> _Saved entries_:
::::

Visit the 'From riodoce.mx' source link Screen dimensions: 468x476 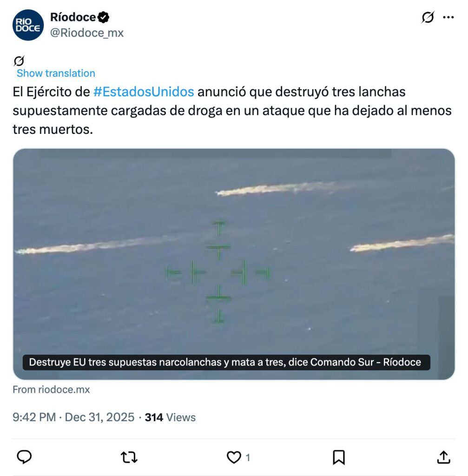click(51, 390)
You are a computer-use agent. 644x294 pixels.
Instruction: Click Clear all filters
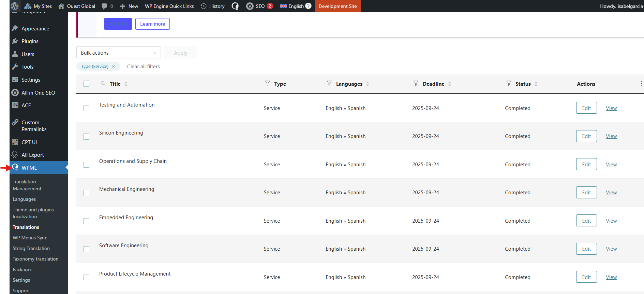tap(143, 67)
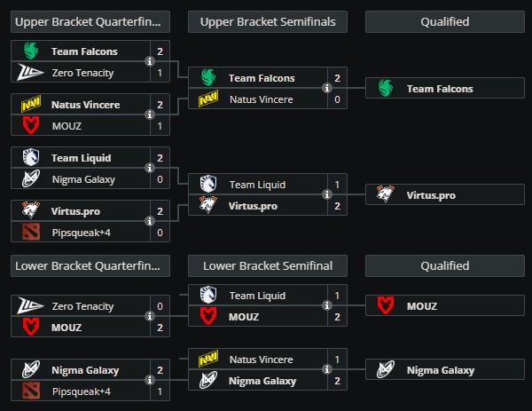
Task: Click Team Liquid logo in Lower Bracket Semifinal
Action: click(207, 295)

::::

> _TASK_: Retype exactly the lines from the one containing "You are a computer-use agent. 644x294 pixels." through the last line of the records above, both included, and leave out any pictures.

> _RESULT OF THIS TASK_:
You are a computer-use agent. 644x294 pixels.
Instruction: Click Clear all filters
tap(143, 67)
Task: Click Team Liquid logo in Lower Bracket Semifinal
Action: click(207, 295)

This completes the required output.